## What this task involves
No line before the one holding "1105x679 pixels." is wanted; restate word for word that line and all lines after it to the end of the entries, excluding pictures.
^^^^^^^^^^^^^^^^
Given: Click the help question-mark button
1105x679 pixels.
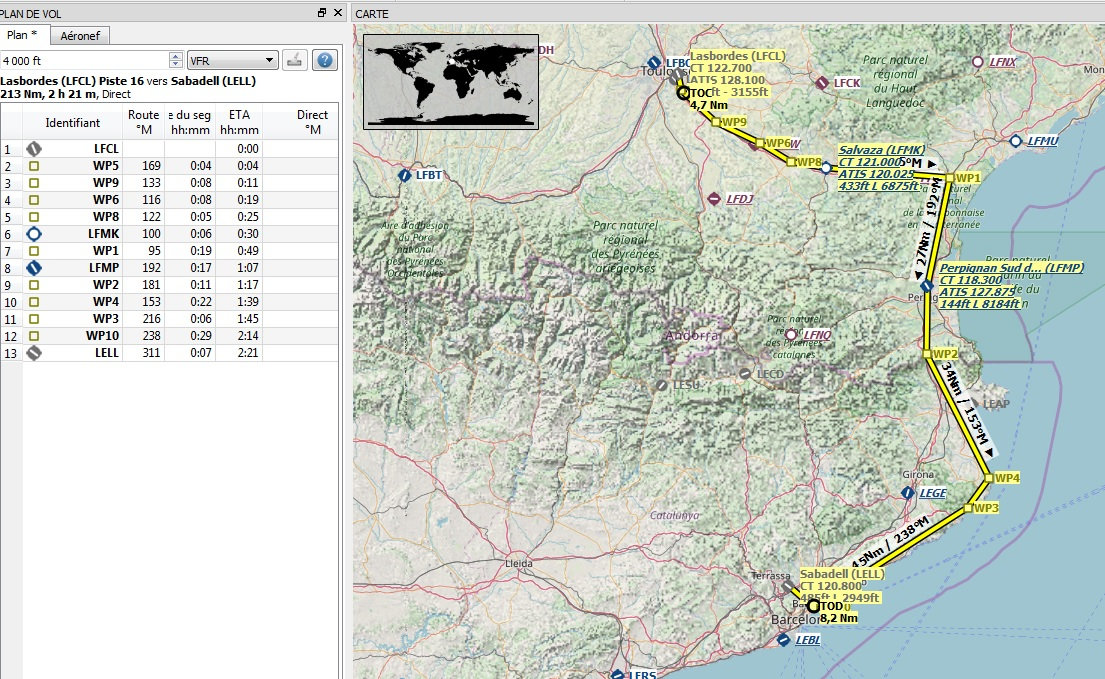Looking at the screenshot, I should pos(324,60).
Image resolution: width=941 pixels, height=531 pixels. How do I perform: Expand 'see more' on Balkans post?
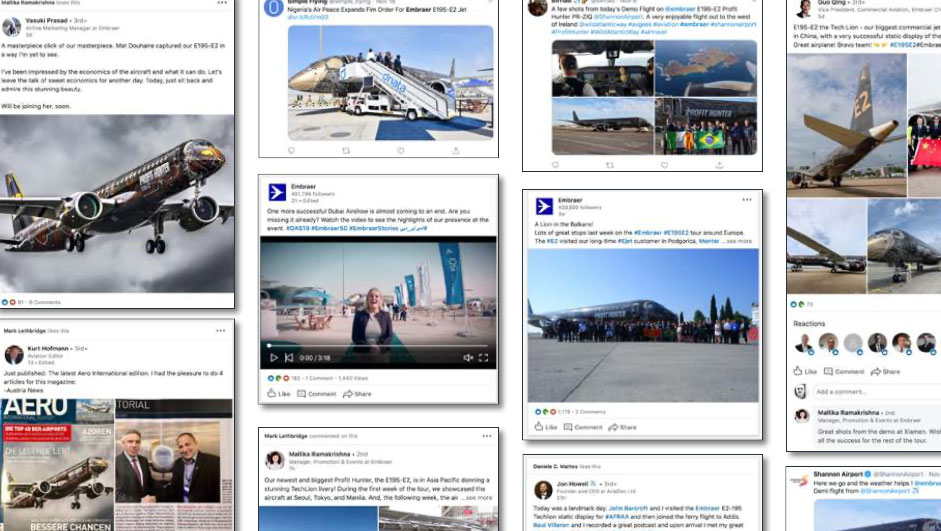pos(738,241)

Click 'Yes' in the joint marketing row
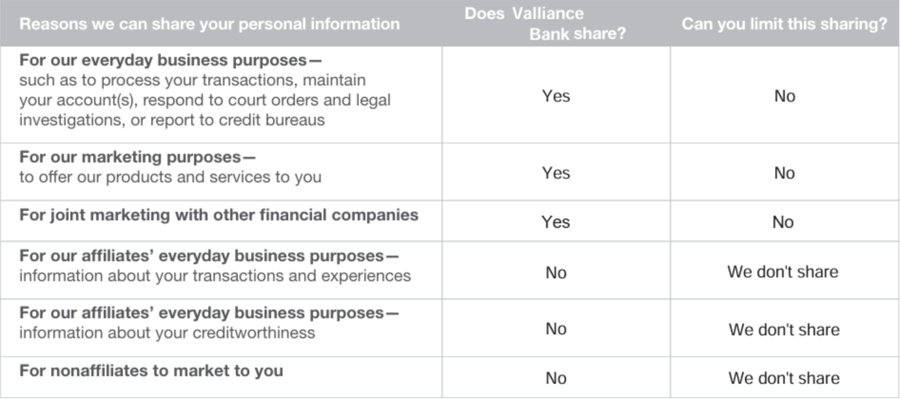coord(556,222)
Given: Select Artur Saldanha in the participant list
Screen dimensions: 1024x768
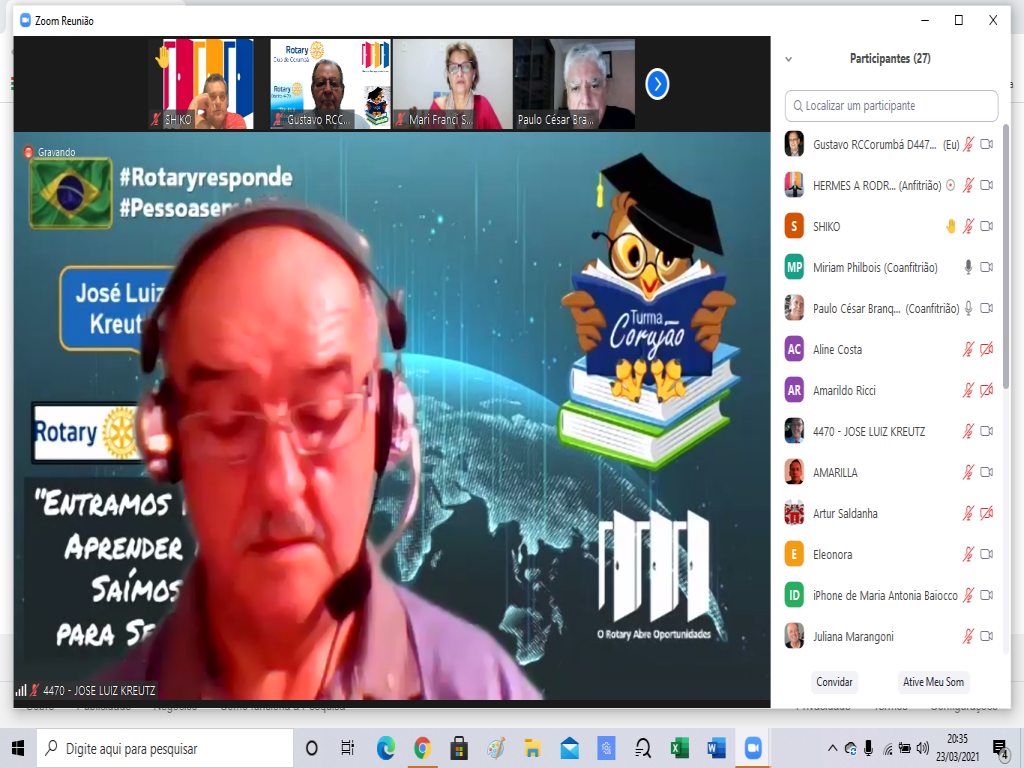Looking at the screenshot, I should tap(845, 514).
^^^^^^^^^^^^^^^^
## Response to this exercise
1105x679 pixels.
Looking at the screenshot, I should pos(324,60).
Image resolution: width=941 pixels, height=531 pixels. How do I perform: Expand 'see more' on Balkans post?
pos(738,241)

Click 'Yes' in the joint marketing row
coord(556,222)
Given: Select Artur Saldanha in the participant list
Screen dimensions: 1024x768
Looking at the screenshot, I should tap(845, 514).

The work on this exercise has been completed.